Os Tamoios nunca morrem

Os Tamoios nunca morrem 




Ah, filha, quantos sonhos ficaram ao longo do caminho, pisoteados pelo egoísmo intolerante, pela mistificação enganosa, por crenças que nada crêem, onde os seus altares são os seus próprios umbigos. As palavras vibrantes de entusiasmos mudancistas, o sangue derramado, punhos corajosos altaneiros, são lembranças desfeitas, perdidas ao longo da linha do tempo, tais como folhas murchas de uma Palmeira sobrevivente que sobrevoam um manancial de areias infinitas.
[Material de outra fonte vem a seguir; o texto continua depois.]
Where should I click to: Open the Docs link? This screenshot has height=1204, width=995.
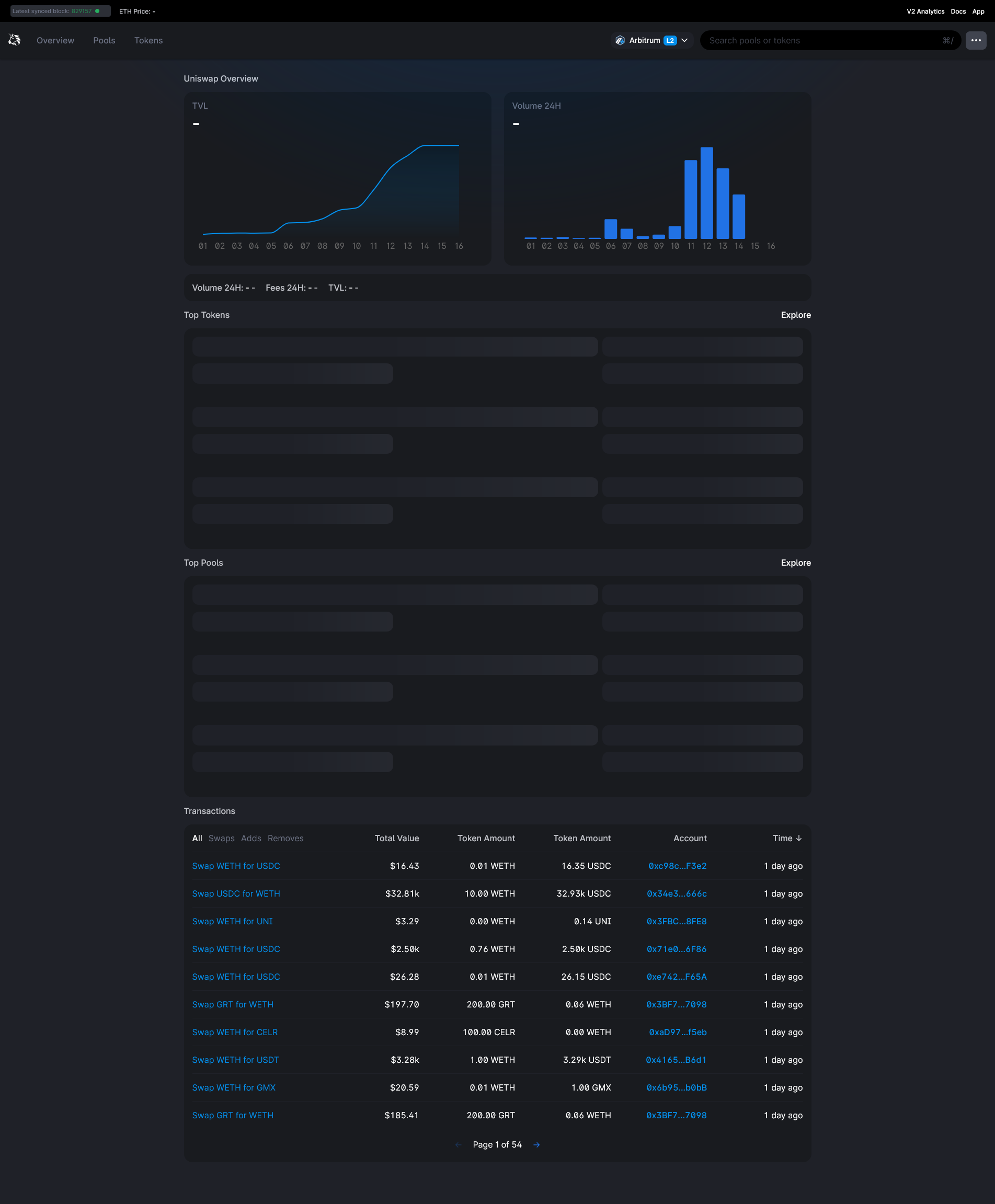(958, 11)
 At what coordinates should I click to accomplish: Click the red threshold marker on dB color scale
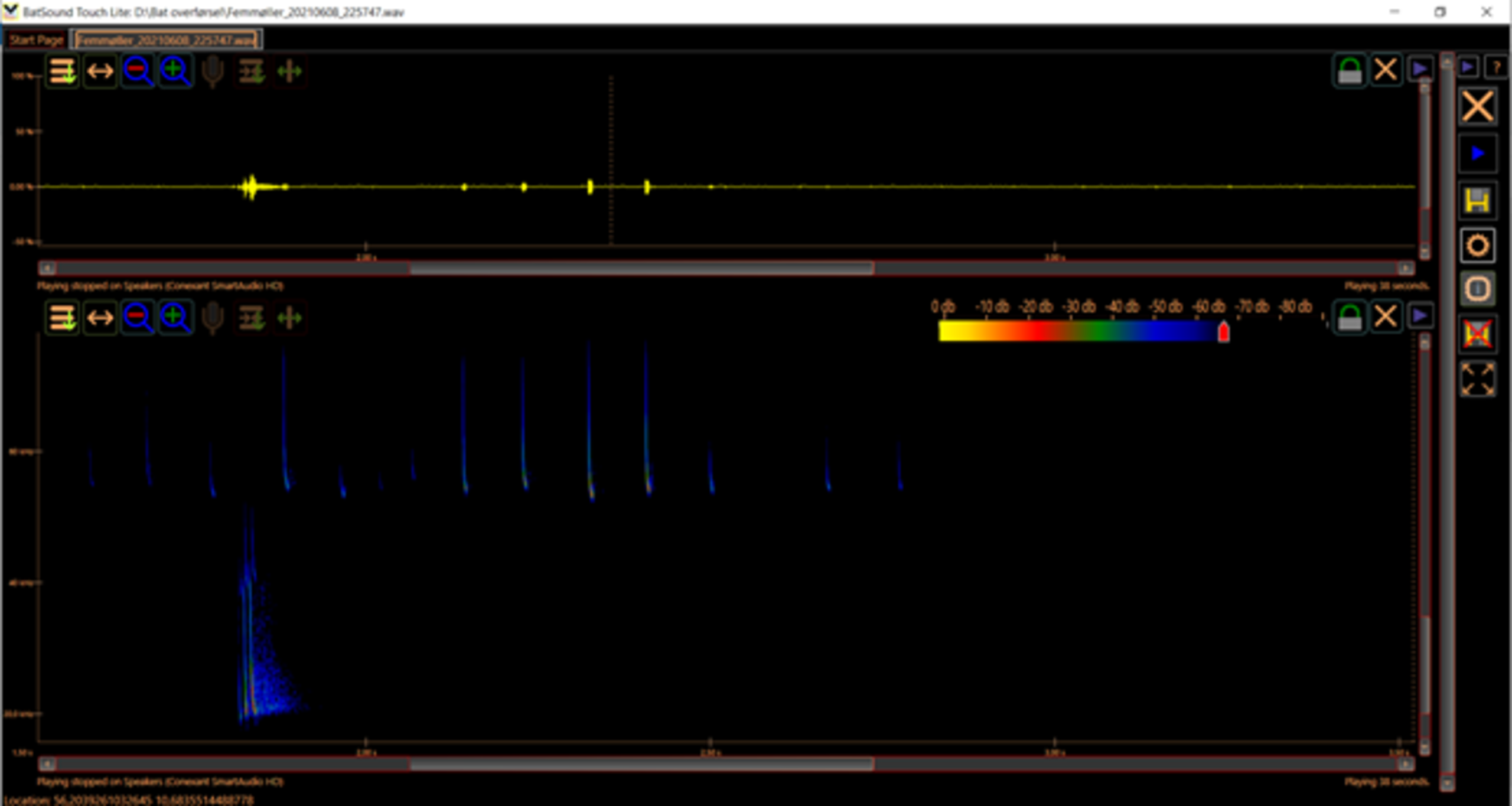[x=1223, y=332]
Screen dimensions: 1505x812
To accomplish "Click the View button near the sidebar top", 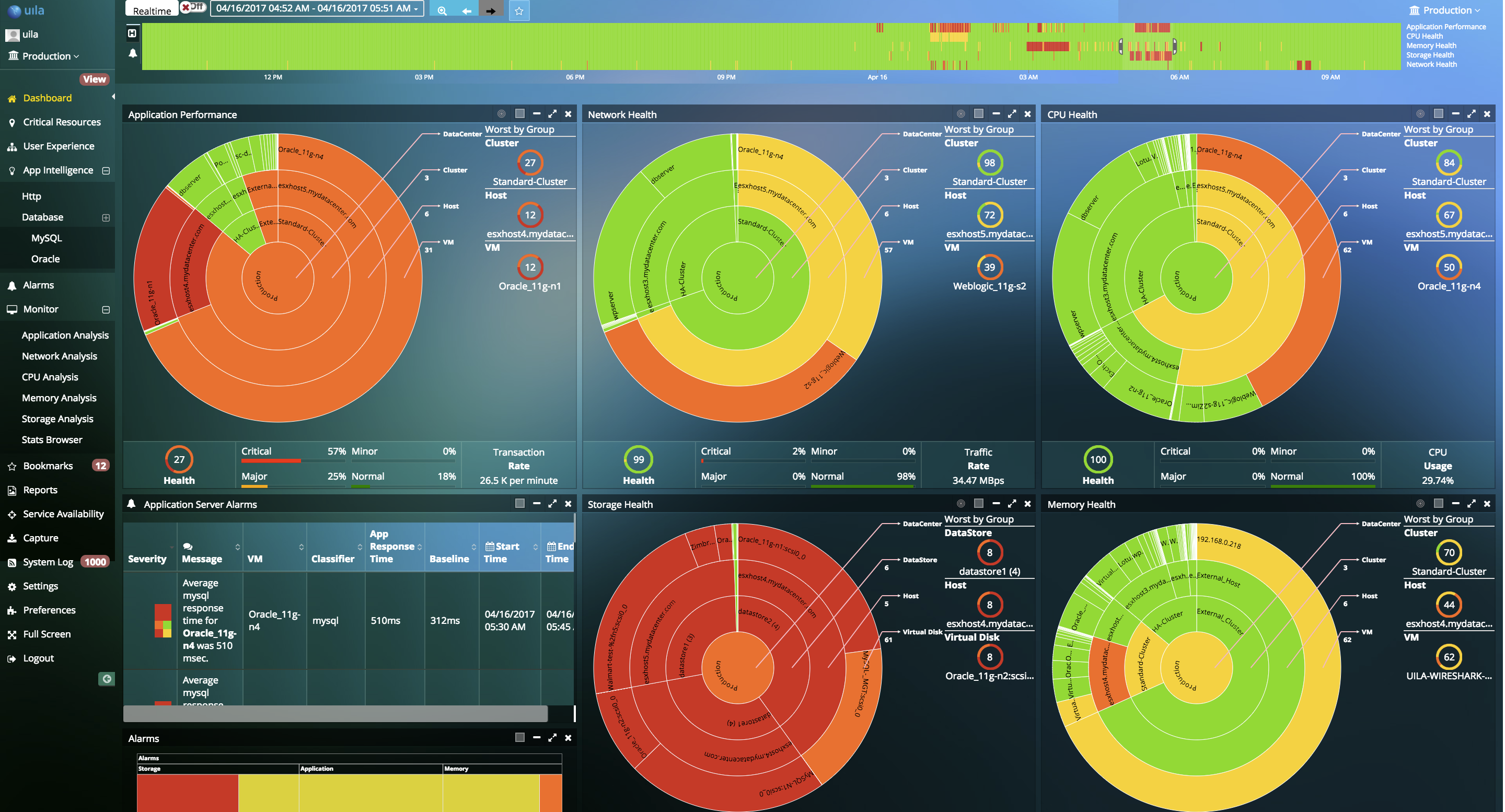I will (94, 79).
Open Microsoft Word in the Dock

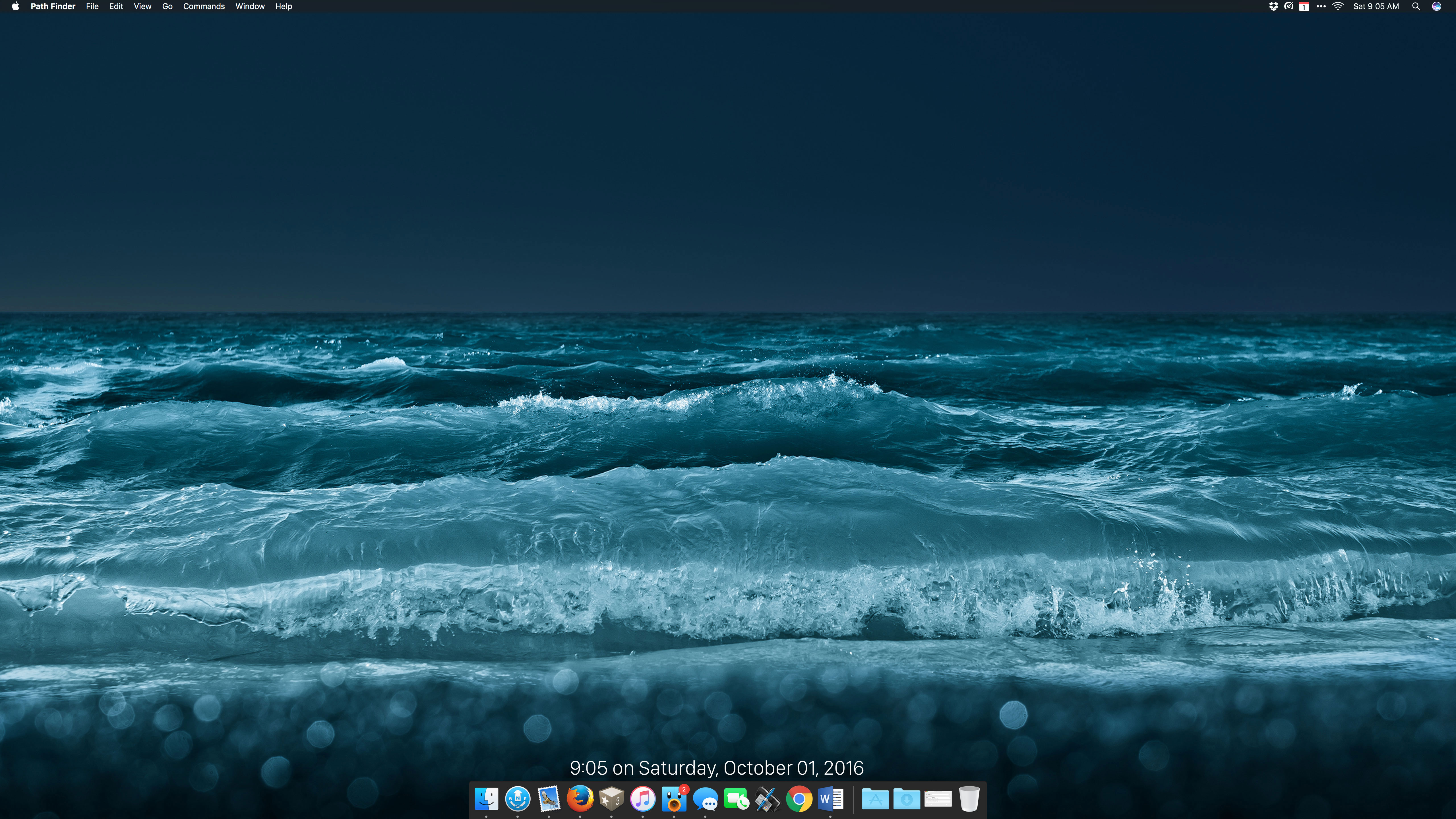(x=830, y=799)
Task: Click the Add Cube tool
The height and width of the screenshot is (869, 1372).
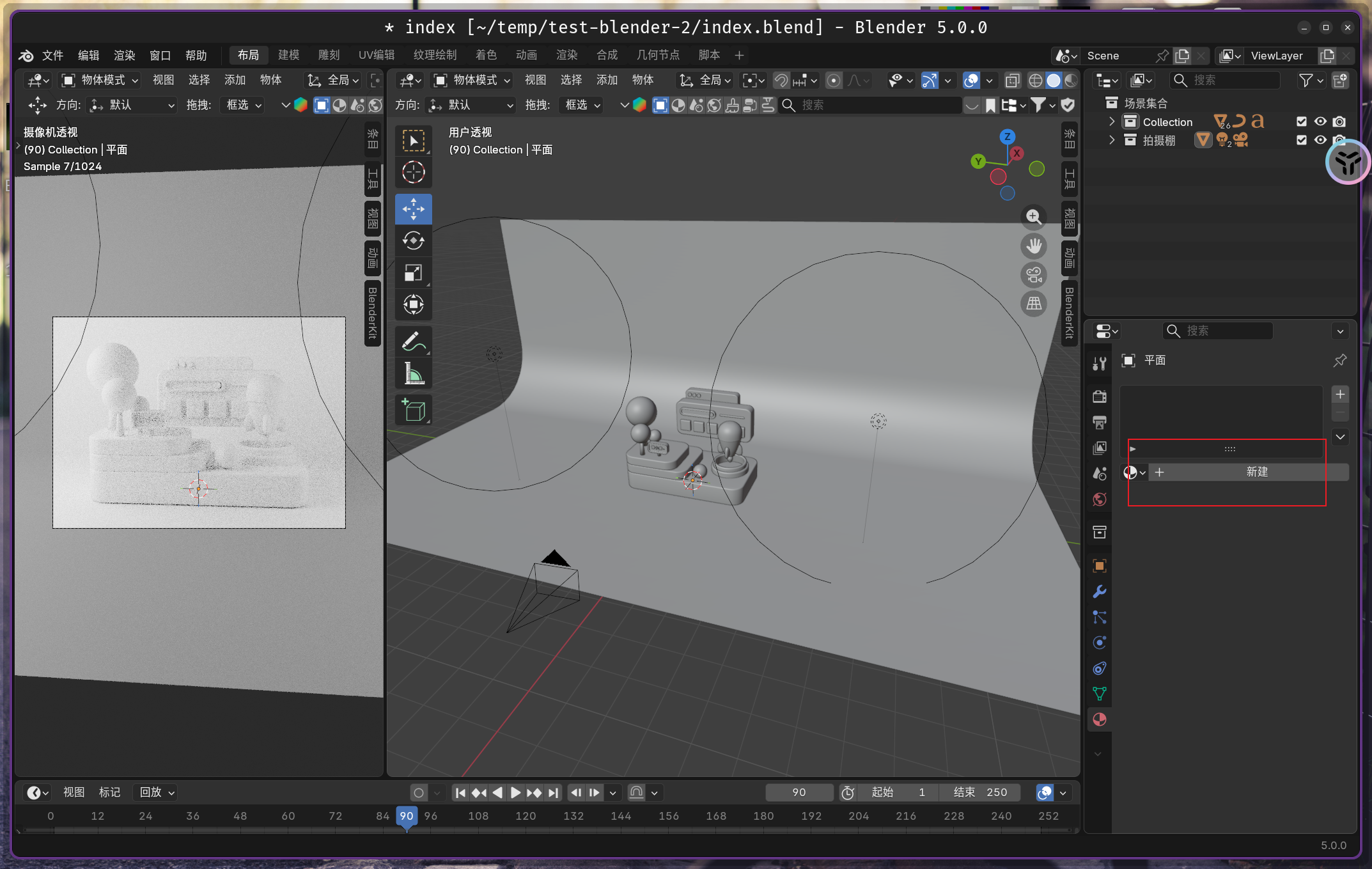Action: point(413,411)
Era ainda criança quando as forças do egoísmo e da intolerância, pisotearam a frágil e esquizofrênica Democracia que nascera após o longo reinado do ditador de São Borgia, tutelado por militares reacionários. A época dos militares irmanados com o povo, os que ajudaram na proclamação da independência, na posterior deposição de D. Pedro I, do Tenentismo popular, tinha cessado. Começara o tempo das espadas juramentadas a serviço dos dos sacerdotes do egoísmo, dos populistas autoritários e do voraz Capital que engole os seus criadores, transformado-os em mercadorias recicladas.

Era uma época sombria onde o medo reinava imperial, e que o manto negro da noite, com seus ruídos sinistros, encobria os gritos lancinante dos torturados e os lamentos dos mortos sem tumba. Tempos de Partidos e de homens partidos, disse profeticamente o poeta Drummond. No entanto, apesar dos sabres e das baionetas ensanguentadas, avançávamos com determinação, fazendo dos nossos medos, um aconchegante estofo para a hermética Caixa de Pandora, onde depositávamos a preciosa esmeralda da esperança. Muitos dos nossos morreram com um sorriso congelado nos lábios ensanguentados, como se os seus últimos pensamentos fossem povoados pelo sonho de um novo amanhã.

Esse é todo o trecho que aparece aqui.